__QUOTED PASSAGE__:
= = =
Now we just need some heavy venture capitol, crowd funding, or whatever else is necessary to produce these unique plasma displays that specifically cater to the analog video / retro video game enthusiast.

 

BTW, the concept probably wouldn't be viable since the custom sets will probably cost a minimum ten thousand USD a piece in quantity, when gamers can just go to the thrift shop and pick up quality used CRT sets for like $30. However, it such a display could be fabricated, it would be awesome!

[Keatah]

I could only guess, but I think that there would be a worldwide audience of maybe 5k-10k retrogamers that would spend the thousands upon thousands of dollars needed to have Sony or Samsung create a display as you describe. And even that is generous in both price and quantity. IDK.. My back of the napkin calculations show almost 75k per display. That's big buck for an average gamer.

 

What I do see happening is refresh rates and resolutions continuing to increase in low-end consumer displays. Sony's already got a 4k screen going. And 8k isn't far behind. This is more than enough resolution to depict a CRT glow. Turn down the lights and crank up the contrast & brightness.

 

I could see, cheaply done too, a tiny camera that you clip on to your NES lightgun. In this camera is a processor that looks exactly at where you are pointing the gun. It also looks at the big picture playfield, and black boarders. From these two frames it can calculate the where the target is in relation to the image. And with knowledge of the original setup (crt tv, and game console, and resolution + timing) this little processor could say yeah or nay when you pull the trigger. OR, it could send a time compensated signal when you pull the trigger. Thus behaving like the old-school cds-photocell or photo-transistor.

 

In the case of doing lightguns with emulators, there could be an off playfield counter or one of those funky square barcodes. Generated by the emulator itself. This would be a frame and beam position analyzer. Or the emulator could, as soon as you pull the trigger, change something subtle in the target that the camera can see, but you cannot.

 

Or just do a modded version of what modern head tracking units do. Build it into a tiny module that clips to the old-school lightgun.

 

Lots of possibilities if you put your head to it!

[PFL]

Cathode looks sooo close to whats needed. Hardware is all fine and good but if it's hardware you want you can just get a CRT telly.

 

Surely, with the technical know how in the emulating world there must be enough knowlegde out there to fool old style lightguns into reading something of an LCD or LED display. Like it or not, these displays ain't going anywhere. What Keatah (and myself) suggests seems to be the most economic path.

 

I don't quite get why using a 'virtual' cable as stardust puts it would be a nightmare. Is using any plug-in for any emu a nightmare? Not really. I suppose people would need to agree on a standard (kind of like how Kega Fusion's plugins have a standard and can thus be used in Virtual Boy Advance too) but surely that's about it?
= = =
__DATA SECTION__:
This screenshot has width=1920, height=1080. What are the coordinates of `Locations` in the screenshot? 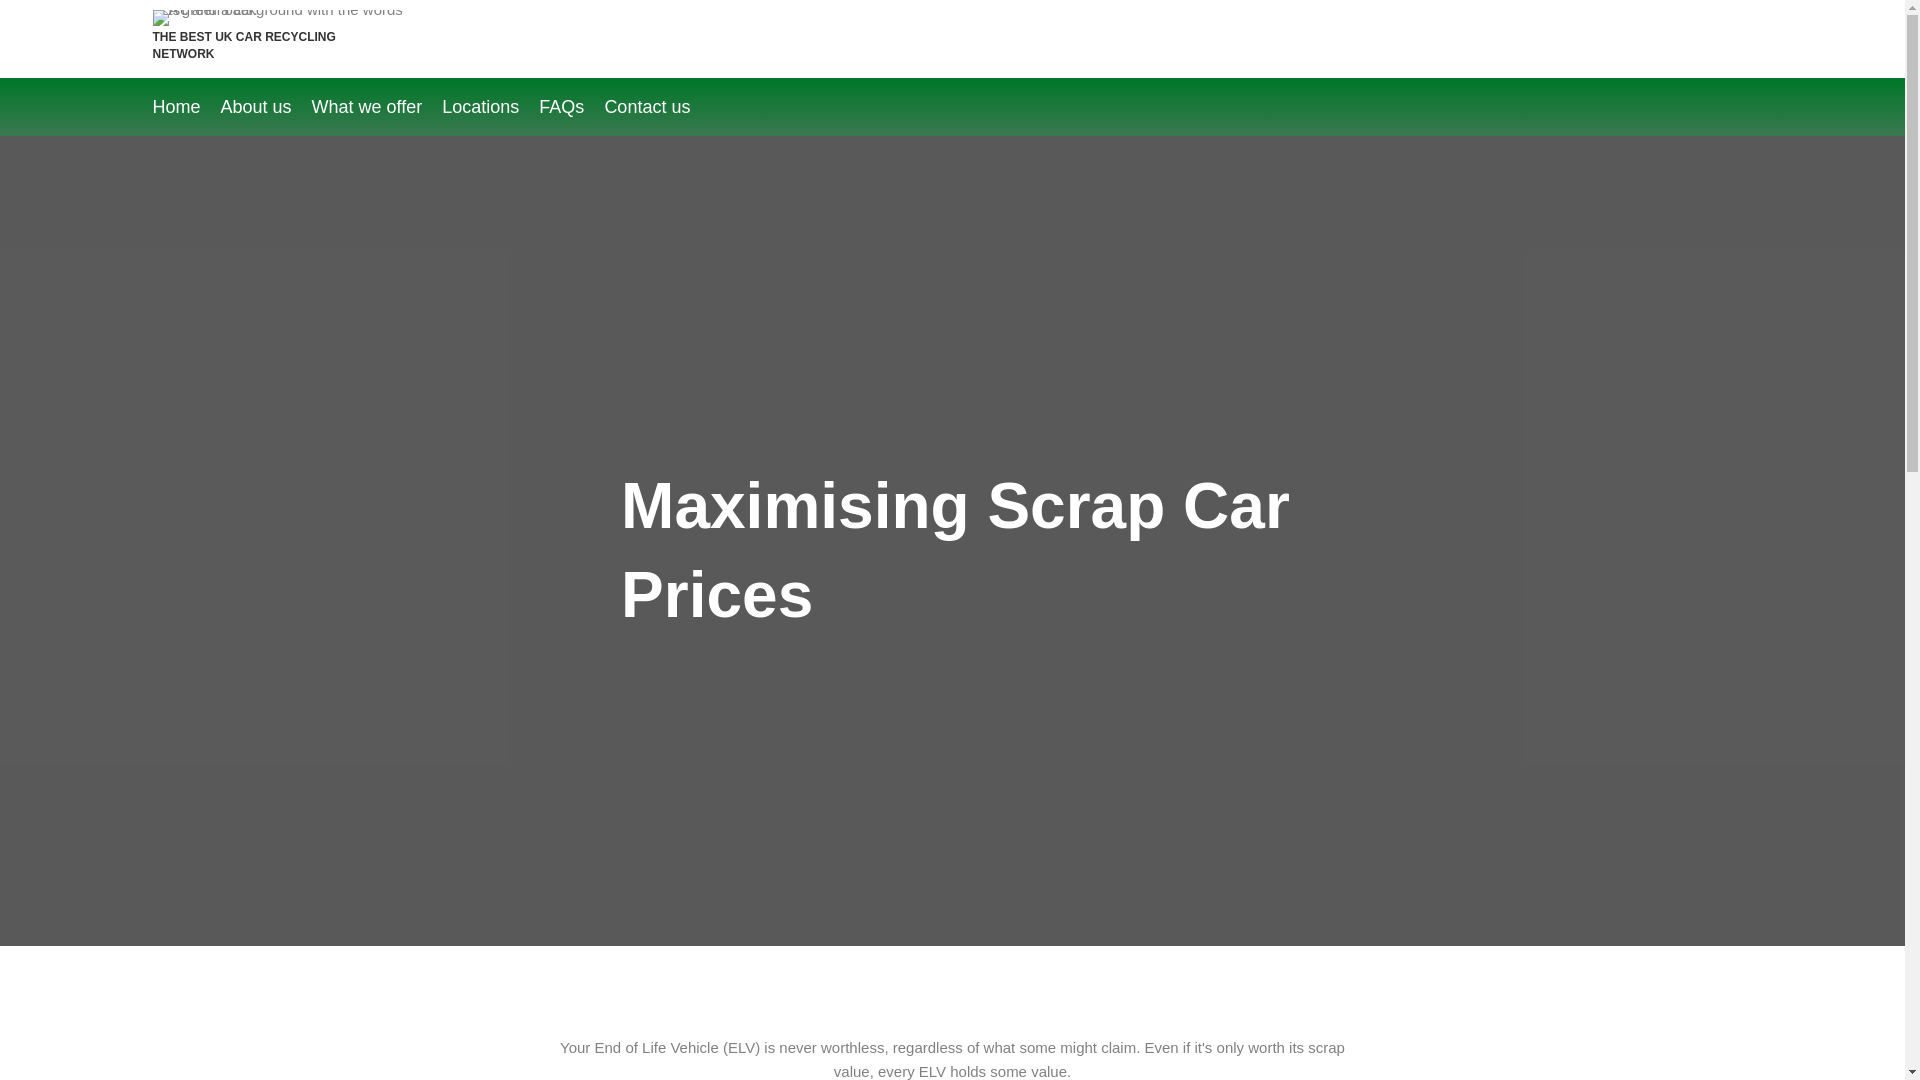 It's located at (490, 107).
= = =
__TO DO__:
1. Do these statements agree with the forum thread about retro displays and lightguns? Answer yes or no for each, quoting the deciding words.
(a) Keatah's rough calculation puts the cost at almost 75k per display.
(b) The thread says quality used CRT sets can be had at a thrift shop for around $100.
(c) PFL agrees that using a 'virtual' cable would be a nightmare.
2. Reproduce word for word the part of the forum thread about retro displays and lightguns that opens with the words containing "In the case" and closes with "head to it!".

__ANSWER LIST__:
1.
(a) Yes: "My back of the napkin calculations show almost 75k per display."
(b) No: "pick up quality used CRT sets for like $30."
(c) No: "I don't quite get why using a 'virtual' cable as stardust puts it would be a nightmare."

2.
In the case of doing lightguns with emulators, there could be an off playfield counter or one of those funky square barcodes. Generated by the emulator itself. This would be a frame and beam position analyzer. Or the emulator could, as soon as you pull the trigger, change something subtle in the target that the camera can see, but you cannot.

 

Or just do a modded version of what modern head tracking units do. Build it into a tiny module that clips to the old-school lightgun.

 

Lots of possibilities if you put your head to it!